Instructions for the task —
A faithful copy is needed of the lines below from the one with "Комментарии (62, 1672)" up to and including the one with "Shipping policy"; set it down with no pictures and no other lines.

Records for the exercise —
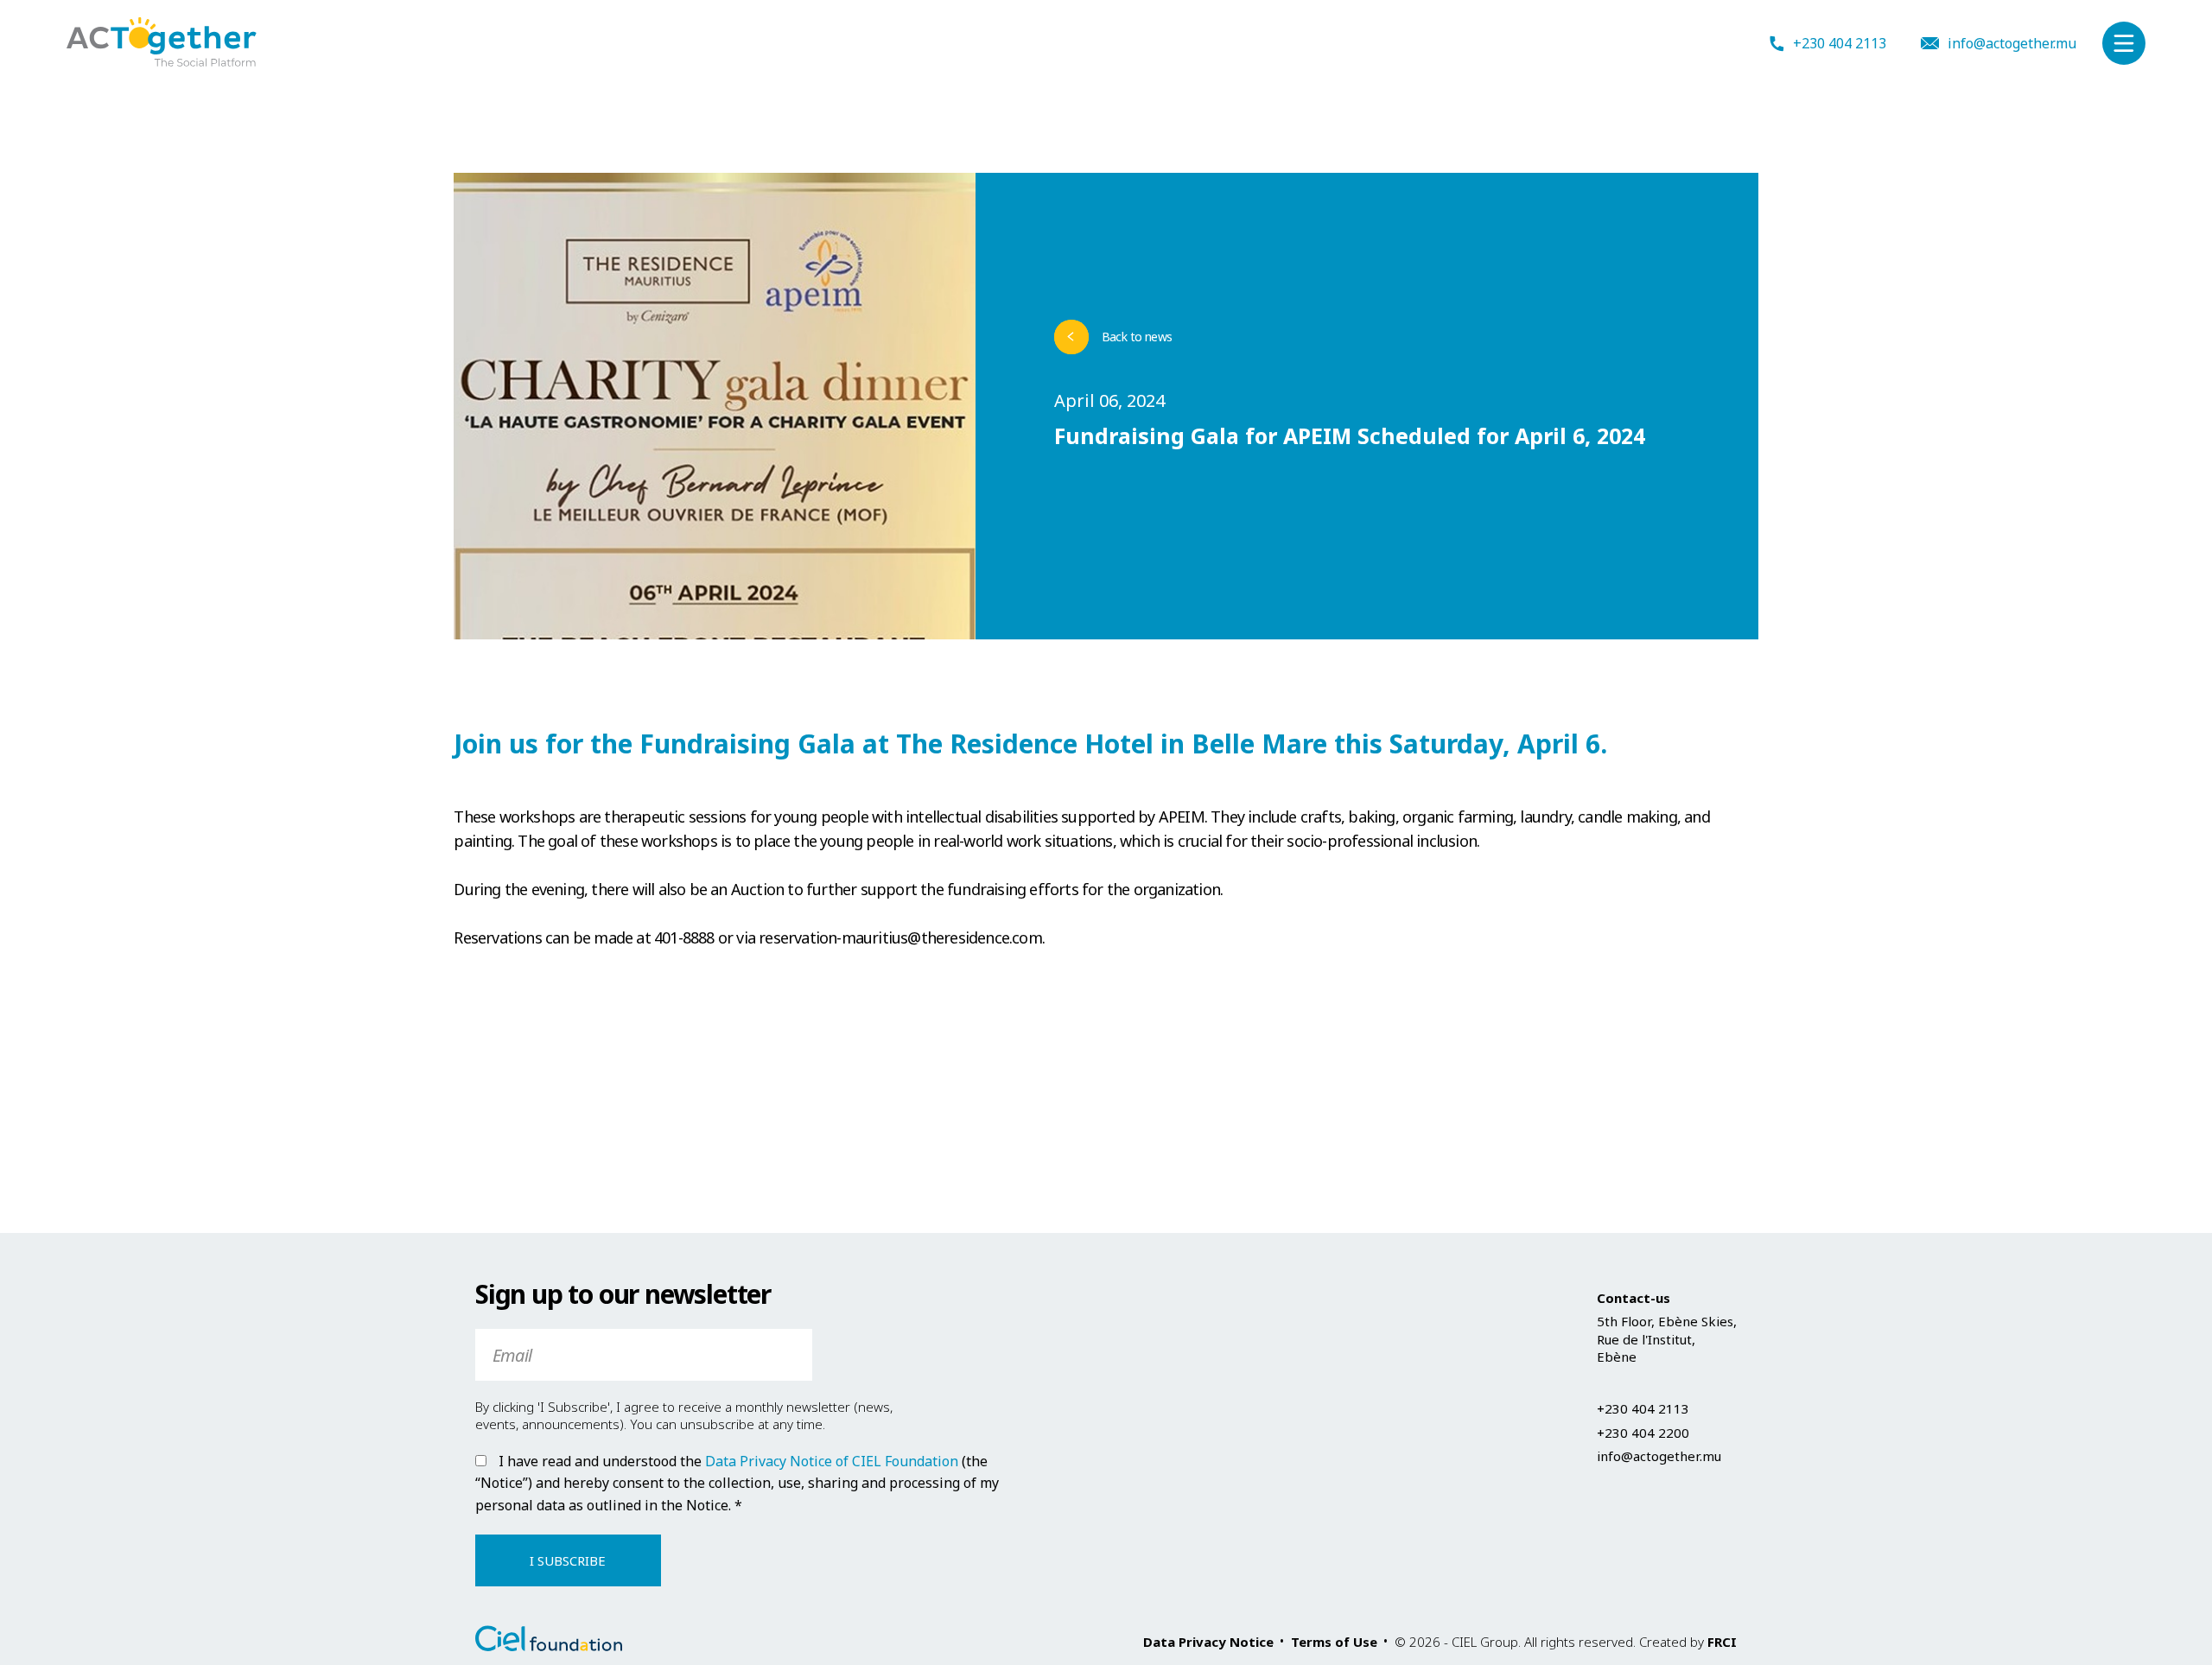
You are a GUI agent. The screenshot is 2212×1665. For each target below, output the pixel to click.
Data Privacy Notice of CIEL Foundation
* * *
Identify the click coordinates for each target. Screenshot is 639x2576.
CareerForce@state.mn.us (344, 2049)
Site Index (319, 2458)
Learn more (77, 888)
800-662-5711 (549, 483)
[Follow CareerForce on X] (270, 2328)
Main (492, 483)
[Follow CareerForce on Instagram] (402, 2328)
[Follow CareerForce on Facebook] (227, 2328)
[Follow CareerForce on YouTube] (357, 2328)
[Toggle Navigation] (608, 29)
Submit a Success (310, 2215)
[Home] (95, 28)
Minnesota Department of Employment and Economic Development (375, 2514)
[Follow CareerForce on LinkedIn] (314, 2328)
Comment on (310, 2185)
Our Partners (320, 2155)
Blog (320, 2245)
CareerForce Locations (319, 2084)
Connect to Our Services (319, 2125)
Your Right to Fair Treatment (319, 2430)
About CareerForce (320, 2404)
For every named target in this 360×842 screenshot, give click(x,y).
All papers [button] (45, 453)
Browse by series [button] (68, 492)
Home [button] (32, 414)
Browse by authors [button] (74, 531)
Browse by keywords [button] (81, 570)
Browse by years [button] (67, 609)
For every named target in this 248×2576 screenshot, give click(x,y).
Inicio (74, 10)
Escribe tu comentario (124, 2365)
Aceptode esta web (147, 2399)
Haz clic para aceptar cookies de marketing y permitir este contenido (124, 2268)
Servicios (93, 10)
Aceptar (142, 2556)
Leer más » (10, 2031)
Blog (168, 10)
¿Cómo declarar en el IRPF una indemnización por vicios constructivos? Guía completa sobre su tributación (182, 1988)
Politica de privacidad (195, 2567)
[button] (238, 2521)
==
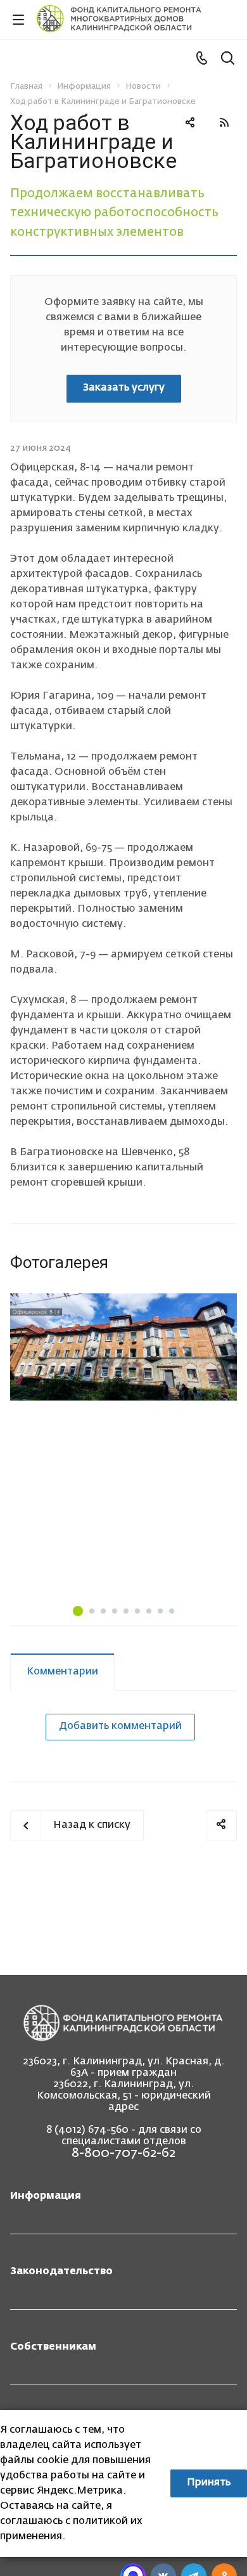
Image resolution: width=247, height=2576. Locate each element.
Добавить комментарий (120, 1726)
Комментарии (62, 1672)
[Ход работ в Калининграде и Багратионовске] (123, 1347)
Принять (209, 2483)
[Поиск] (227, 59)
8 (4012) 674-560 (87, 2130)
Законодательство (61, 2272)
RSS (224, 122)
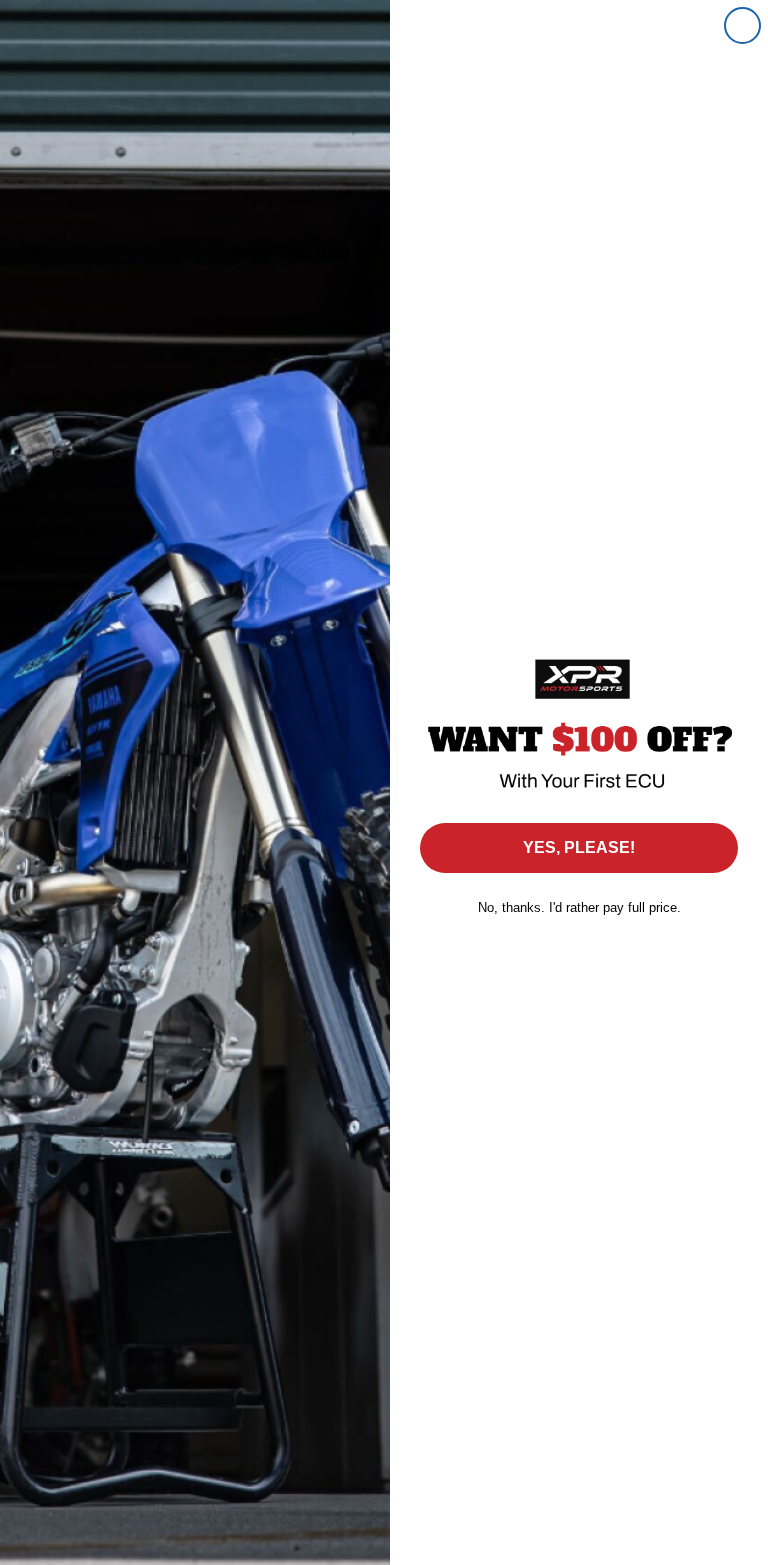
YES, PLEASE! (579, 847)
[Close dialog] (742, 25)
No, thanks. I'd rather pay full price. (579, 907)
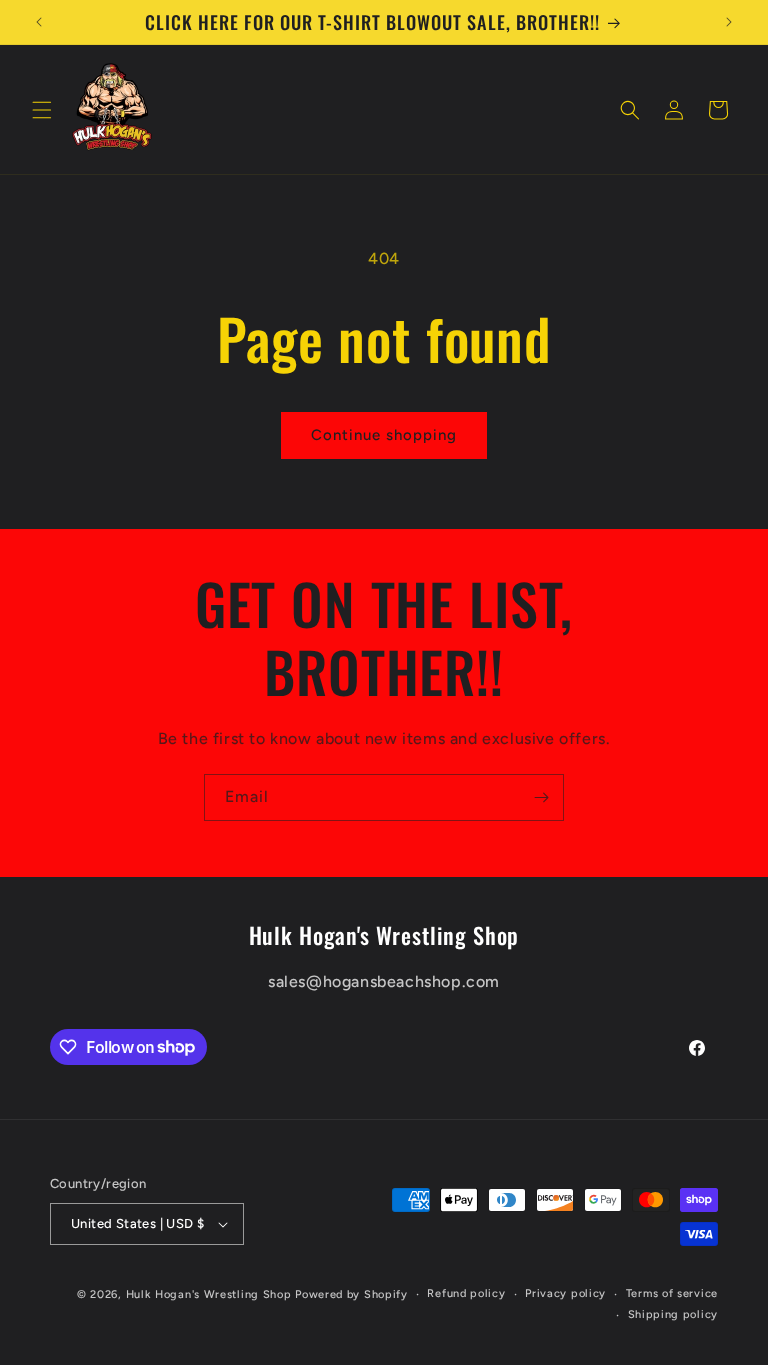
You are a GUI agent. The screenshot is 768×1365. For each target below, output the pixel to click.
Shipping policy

Response —
Комментарии (62, 1672)
[Ход работ в Калининграде и Багратионовске] (123, 1347)
Принять (209, 2483)
[Поиск] (227, 59)
8 (4012) 674-560 (87, 2130)
Законодательство (61, 2272)
RSS (224, 122)
YES, PLEASE! (579, 847)
[Close dialog] (742, 25)
No, thanks. I'd rather pay full price. (579, 907)
You are a GUI agent. The screenshot is 768×1365. For each target below, output the pixel to click.
Shipping policy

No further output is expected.